Further research should also consider evaluating other inflammatory markers, including serum phosphate levels, in combination with CBC tests to enhance predictive accuracy. Serum phosphate levels have been reported as significant in AKI, reflecting renal function impairment and muscle breakdown, particularly in the context of burn injuries. Integrating serum phosphate levels with CBC markers could provide a more comprehensive assessment of AKI risk in burn patients, combining insights into renal function and systemic inflammatory response.

Despite these limitations, we believe our study has the potential to contribute to the field of AKI research by proposing the use of routine CBC tests, particularly WBC count and PLR, as effective tools for predicting AKI, and platelet, MPV, and NLR as indicators for mortality prediction in burn patients with AKI. Our findings highlight the untapped potential of easily accessible clinical data for improving patient management, while also emphasizing the necessity of integrating both clinical and laboratory data for more precise medical care. We encourage further studies to validate these preliminary findings and to solidify their clinical relevance.

Additionally, we acknowledge the limitations in immediately applying our approach of using the lowest creatinine level during hospitalization as the baseline for diagnosing AKI in clinical practice. It is more pragmatic to use the most recent creatinine level that reflects the patient’s current status and to continuously monitor changes in renal function. In cases where the lowest creatinine level is not available, we use the MDRD equation to estimate the baseline creatinine level. This method is particularly useful when there is insufficient information about the patient’s previous renal function, offering a practical approach to estimating the baseline creatinine level in a clinical setting. The decision to use the AKIN criteria for our study was influenced by its proven sensitivity in burn patients, as indicated in Chung’s research27. The AKIN criteria’s flexibility in not requiring a fixed baseline serum creatinine is particularly beneficial in burn care, where determining a baseline can be challenging due to the dynamic nature of the patient’s condition and treatment.
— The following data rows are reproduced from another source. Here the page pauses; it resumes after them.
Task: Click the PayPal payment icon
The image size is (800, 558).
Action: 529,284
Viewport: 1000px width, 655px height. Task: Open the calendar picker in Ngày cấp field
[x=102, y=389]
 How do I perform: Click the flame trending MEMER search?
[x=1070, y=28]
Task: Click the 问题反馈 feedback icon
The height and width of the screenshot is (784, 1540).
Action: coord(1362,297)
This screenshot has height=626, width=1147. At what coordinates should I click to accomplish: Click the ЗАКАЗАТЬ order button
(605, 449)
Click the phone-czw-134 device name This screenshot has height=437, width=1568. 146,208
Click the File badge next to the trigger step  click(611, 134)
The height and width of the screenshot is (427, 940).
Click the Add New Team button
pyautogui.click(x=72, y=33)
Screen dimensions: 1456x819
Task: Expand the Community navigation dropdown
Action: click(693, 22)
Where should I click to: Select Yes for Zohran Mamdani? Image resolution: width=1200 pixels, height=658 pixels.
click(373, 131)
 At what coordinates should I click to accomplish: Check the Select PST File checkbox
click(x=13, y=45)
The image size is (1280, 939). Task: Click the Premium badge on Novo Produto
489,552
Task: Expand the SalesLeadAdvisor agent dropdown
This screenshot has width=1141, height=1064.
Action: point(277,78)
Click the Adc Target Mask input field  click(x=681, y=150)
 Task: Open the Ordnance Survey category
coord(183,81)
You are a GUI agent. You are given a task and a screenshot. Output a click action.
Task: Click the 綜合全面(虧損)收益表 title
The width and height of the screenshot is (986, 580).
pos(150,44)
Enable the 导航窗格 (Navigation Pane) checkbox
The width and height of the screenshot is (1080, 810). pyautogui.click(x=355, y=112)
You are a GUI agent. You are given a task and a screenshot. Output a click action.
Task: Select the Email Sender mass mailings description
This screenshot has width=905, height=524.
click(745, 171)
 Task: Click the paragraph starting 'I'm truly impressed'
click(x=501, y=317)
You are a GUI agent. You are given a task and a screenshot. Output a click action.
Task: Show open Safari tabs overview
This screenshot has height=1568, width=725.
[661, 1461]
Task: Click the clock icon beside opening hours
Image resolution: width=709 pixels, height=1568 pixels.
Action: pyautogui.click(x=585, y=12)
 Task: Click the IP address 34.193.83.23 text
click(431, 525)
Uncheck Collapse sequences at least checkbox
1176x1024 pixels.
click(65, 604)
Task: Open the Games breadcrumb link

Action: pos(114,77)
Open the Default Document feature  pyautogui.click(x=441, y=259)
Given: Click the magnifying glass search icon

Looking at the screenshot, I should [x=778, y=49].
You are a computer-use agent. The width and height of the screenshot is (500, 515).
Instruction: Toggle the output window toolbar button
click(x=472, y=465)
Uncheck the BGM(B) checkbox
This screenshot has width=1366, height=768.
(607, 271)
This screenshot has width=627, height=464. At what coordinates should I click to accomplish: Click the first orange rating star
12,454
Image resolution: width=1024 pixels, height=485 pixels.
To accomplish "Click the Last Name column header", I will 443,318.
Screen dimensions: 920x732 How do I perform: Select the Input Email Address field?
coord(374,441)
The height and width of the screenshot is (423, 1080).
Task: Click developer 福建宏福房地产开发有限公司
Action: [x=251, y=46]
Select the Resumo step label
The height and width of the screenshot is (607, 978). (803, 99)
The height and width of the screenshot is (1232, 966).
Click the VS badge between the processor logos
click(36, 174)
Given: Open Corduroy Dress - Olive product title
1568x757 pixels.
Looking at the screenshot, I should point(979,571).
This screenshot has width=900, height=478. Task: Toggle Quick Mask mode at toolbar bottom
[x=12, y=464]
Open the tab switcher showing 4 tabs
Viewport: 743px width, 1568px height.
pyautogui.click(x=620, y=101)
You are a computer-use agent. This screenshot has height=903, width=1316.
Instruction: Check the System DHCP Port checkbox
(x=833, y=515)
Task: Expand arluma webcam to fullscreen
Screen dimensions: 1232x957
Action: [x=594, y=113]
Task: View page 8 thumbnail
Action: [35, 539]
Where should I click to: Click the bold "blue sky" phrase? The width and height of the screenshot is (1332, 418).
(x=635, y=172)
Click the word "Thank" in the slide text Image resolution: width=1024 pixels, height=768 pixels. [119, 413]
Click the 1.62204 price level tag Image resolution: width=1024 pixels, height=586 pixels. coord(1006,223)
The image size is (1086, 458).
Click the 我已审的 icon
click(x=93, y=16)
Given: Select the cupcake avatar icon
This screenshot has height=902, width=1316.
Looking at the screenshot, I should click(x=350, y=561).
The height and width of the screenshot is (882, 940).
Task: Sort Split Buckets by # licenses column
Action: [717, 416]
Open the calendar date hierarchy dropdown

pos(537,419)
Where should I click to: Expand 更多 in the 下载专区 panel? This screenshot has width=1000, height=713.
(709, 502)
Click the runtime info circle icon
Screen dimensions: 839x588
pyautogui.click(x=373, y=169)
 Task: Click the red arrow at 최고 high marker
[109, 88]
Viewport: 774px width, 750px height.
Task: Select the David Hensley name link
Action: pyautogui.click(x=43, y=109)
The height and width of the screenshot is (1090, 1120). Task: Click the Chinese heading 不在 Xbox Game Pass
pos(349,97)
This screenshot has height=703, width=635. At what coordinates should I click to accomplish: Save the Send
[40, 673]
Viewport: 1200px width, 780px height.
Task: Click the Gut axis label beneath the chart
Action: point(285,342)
This flexibility, combined with the criteria’s focus on changes in serum creatinine within specific time frames, aligns well with the needs of acute burn care and enhances our ability to accurately assess AKI in this context.

In conclusion, our findings support the potential utility of routine CBC tests for diagnosing and assessing the severity of AKI in burn patients. WBC count and PLR show promise as predictive markers for AKI, while platelet, MPV, and NLR can help assess its severity. Further validation through multicenter studies is needed for broader applicability.